→ **Exercise goal**
From the line containing "Focus the Password field" down to the line containing "Open the 36-IX" in the records below, reproduce every line exactly, ends included, and omit all others.

→ **Record set**
*** Begin section ***

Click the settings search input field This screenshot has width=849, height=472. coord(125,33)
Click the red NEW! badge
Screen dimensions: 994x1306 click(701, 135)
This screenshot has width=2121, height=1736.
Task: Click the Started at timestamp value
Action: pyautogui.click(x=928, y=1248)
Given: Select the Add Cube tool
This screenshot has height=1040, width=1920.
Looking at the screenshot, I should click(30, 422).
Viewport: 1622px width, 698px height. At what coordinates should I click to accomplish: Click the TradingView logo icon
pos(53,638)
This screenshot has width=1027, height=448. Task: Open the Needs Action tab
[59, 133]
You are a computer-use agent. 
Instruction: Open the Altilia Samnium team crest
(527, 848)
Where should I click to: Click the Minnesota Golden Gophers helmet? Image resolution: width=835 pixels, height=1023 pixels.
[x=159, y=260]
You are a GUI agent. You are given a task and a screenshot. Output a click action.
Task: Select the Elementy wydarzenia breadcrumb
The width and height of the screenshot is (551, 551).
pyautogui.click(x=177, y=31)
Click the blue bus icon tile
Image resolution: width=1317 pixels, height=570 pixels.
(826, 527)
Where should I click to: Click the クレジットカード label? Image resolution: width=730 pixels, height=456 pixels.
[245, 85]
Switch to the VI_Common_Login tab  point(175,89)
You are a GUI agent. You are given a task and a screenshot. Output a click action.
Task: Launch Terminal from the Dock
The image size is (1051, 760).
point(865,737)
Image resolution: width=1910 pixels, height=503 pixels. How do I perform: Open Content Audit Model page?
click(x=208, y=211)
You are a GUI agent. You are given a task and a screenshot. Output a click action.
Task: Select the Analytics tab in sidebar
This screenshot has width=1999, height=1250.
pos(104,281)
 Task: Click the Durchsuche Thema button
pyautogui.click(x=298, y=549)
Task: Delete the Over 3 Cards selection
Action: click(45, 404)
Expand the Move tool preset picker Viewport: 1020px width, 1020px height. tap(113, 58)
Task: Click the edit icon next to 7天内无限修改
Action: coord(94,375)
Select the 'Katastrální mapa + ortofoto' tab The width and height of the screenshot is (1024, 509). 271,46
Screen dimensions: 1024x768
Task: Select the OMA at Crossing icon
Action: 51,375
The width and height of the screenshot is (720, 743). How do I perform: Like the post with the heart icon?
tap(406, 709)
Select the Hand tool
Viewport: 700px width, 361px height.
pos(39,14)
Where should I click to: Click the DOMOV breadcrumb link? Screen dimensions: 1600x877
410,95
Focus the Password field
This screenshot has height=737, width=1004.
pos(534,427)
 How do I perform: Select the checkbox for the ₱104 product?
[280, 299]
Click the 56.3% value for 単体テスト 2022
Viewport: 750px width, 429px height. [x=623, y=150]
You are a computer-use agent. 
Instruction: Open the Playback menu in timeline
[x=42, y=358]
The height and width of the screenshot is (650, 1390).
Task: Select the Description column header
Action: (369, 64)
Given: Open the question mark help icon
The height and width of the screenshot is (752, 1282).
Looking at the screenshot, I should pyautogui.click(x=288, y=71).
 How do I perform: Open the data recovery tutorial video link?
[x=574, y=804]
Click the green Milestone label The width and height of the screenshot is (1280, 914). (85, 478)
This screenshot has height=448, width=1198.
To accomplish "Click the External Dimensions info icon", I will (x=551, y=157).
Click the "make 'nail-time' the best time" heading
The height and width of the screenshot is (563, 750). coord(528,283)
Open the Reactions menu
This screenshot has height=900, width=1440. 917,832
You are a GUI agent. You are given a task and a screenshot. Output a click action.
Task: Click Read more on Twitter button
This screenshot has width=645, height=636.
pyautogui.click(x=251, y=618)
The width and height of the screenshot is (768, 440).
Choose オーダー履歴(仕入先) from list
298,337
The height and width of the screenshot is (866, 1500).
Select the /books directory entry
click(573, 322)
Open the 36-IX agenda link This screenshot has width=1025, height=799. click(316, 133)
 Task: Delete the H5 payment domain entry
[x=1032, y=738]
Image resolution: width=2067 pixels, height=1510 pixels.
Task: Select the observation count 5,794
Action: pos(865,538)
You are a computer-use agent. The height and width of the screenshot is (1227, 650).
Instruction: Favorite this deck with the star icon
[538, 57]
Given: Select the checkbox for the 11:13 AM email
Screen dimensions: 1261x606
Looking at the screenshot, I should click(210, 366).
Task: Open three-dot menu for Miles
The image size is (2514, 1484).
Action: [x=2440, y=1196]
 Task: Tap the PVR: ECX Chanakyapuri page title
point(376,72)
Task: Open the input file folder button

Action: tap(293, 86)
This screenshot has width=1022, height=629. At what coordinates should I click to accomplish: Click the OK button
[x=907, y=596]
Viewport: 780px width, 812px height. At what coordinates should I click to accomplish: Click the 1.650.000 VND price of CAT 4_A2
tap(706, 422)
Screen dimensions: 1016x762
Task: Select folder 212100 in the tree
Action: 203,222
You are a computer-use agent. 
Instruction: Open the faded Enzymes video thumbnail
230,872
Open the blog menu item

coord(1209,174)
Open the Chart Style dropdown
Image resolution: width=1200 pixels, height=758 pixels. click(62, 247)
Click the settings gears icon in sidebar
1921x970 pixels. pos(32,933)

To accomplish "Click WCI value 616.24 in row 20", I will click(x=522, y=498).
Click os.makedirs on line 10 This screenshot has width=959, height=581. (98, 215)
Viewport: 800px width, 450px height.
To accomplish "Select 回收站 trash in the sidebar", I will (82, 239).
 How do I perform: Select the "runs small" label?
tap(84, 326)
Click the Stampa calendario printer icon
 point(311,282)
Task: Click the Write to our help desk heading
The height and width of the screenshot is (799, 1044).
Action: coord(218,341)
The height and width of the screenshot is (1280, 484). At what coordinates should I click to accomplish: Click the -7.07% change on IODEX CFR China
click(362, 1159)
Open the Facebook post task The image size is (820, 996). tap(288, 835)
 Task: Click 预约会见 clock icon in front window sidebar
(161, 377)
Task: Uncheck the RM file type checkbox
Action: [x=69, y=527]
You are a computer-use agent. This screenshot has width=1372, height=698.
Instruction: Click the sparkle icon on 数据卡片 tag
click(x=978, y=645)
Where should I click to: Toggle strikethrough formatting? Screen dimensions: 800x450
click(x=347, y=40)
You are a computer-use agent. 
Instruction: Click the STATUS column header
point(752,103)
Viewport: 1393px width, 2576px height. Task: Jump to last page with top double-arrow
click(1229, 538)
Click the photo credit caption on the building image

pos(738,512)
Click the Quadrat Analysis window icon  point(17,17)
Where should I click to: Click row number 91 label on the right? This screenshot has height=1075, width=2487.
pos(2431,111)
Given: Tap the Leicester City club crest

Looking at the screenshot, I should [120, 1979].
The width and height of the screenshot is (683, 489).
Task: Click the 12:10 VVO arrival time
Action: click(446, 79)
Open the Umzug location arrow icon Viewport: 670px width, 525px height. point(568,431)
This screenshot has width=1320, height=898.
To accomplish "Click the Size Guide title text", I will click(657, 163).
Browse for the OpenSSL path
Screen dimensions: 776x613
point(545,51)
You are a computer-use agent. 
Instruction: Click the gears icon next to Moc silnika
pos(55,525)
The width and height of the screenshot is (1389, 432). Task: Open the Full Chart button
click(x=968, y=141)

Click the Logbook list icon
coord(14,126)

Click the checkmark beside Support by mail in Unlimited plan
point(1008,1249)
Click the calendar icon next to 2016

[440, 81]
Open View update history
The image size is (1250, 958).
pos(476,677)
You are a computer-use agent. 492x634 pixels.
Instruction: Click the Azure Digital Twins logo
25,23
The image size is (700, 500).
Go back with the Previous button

*** End section ***

→ **Solution**
Focus the Password field
This screenshot has height=737, width=1004.
pos(534,427)
 How do I perform: Select the checkbox for the ₱104 product?
[280, 299]
Click the 56.3% value for 単体テスト 2022
Viewport: 750px width, 429px height. [x=623, y=150]
You are a computer-use agent. 
Instruction: Open the Playback menu in timeline
[x=42, y=358]
The height and width of the screenshot is (650, 1390).
Task: Select the Description column header
Action: (369, 64)
Given: Open the question mark help icon
The height and width of the screenshot is (752, 1282).
Looking at the screenshot, I should pyautogui.click(x=288, y=71).
 How do I perform: Open the data recovery tutorial video link?
[x=574, y=804]
Click the green Milestone label The width and height of the screenshot is (1280, 914). (85, 478)
This screenshot has height=448, width=1198.
To accomplish "Click the External Dimensions info icon", I will (x=551, y=157).
Click the "make 'nail-time' the best time" heading
The height and width of the screenshot is (563, 750). coord(528,283)
Open the Reactions menu
This screenshot has height=900, width=1440. 917,832
You are a GUI agent. You are given a task and a screenshot. Output a click action.
Task: Click Read more on Twitter button
This screenshot has width=645, height=636.
pyautogui.click(x=251, y=618)
The width and height of the screenshot is (768, 440).
Choose オーダー履歴(仕入先) from list
298,337
The height and width of the screenshot is (866, 1500).
Select the /books directory entry
click(573, 322)
Open the 36-IX agenda link This screenshot has width=1025, height=799. click(316, 133)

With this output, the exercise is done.